*** Given entries

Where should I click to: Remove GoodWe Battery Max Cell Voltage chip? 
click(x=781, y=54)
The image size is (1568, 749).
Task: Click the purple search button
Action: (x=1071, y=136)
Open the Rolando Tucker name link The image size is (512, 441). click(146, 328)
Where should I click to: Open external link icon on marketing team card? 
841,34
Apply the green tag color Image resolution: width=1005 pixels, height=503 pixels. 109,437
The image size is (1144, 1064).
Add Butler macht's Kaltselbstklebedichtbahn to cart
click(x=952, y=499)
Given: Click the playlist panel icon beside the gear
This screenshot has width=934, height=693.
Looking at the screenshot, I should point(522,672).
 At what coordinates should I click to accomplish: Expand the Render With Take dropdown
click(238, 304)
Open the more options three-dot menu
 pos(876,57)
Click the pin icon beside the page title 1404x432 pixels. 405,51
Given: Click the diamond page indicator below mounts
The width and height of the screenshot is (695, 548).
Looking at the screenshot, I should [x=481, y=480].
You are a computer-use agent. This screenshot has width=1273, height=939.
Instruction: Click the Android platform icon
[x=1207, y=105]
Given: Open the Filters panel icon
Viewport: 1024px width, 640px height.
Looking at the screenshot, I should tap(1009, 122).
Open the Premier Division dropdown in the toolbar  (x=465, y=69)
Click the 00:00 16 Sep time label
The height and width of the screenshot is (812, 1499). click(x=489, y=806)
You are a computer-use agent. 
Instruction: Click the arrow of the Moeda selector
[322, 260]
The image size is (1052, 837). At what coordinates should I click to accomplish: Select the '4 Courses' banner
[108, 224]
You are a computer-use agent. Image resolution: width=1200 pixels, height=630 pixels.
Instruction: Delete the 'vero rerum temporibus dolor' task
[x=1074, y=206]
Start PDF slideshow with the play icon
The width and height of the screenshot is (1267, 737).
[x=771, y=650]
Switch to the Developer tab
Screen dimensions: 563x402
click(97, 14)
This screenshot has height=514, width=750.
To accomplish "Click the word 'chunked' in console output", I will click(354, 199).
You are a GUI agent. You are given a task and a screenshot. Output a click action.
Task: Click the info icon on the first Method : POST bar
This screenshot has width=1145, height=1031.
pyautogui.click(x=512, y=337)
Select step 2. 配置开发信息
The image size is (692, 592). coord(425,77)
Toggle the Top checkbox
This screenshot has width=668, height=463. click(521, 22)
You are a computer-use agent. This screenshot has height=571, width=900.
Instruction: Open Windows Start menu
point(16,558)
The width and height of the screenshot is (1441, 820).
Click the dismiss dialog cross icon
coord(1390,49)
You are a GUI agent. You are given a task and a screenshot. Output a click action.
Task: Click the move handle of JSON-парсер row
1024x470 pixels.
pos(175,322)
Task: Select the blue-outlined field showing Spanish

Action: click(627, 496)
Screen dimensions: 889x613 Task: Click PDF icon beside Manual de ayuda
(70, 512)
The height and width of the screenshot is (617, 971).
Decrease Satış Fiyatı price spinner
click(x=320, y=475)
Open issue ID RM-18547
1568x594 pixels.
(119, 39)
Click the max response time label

******

Activity |
Everything from the line with "Instruction: Delete the" through the last line of the material above should be echoed exactly, and nothing else.

Result for this exercise |
Instruction: Delete the 'vero rerum temporibus dolor' task
[x=1074, y=206]
Start PDF slideshow with the play icon
The width and height of the screenshot is (1267, 737).
[x=771, y=650]
Switch to the Developer tab
Screen dimensions: 563x402
click(97, 14)
This screenshot has height=514, width=750.
To accomplish "Click the word 'chunked' in console output", I will click(354, 199).
You are a GUI agent. You are given a task and a screenshot. Output a click action.
Task: Click the info icon on the first Method : POST bar
This screenshot has width=1145, height=1031.
pyautogui.click(x=512, y=337)
Select step 2. 配置开发信息
The image size is (692, 592). coord(425,77)
Toggle the Top checkbox
This screenshot has width=668, height=463. click(521, 22)
You are a computer-use agent. This screenshot has height=571, width=900.
Instruction: Open Windows Start menu
point(16,558)
The width and height of the screenshot is (1441, 820).
Click the dismiss dialog cross icon
coord(1390,49)
You are a GUI agent. You are given a task and a screenshot. Output a click action.
Task: Click the move handle of JSON-парсер row
1024x470 pixels.
pos(175,322)
Task: Select the blue-outlined field showing Spanish

Action: click(627, 496)
Screen dimensions: 889x613 Task: Click PDF icon beside Manual de ayuda
(70, 512)
The height and width of the screenshot is (617, 971).
Decrease Satış Fiyatı price spinner
click(x=320, y=475)
Open issue ID RM-18547
1568x594 pixels.
(119, 39)
Click the max response time label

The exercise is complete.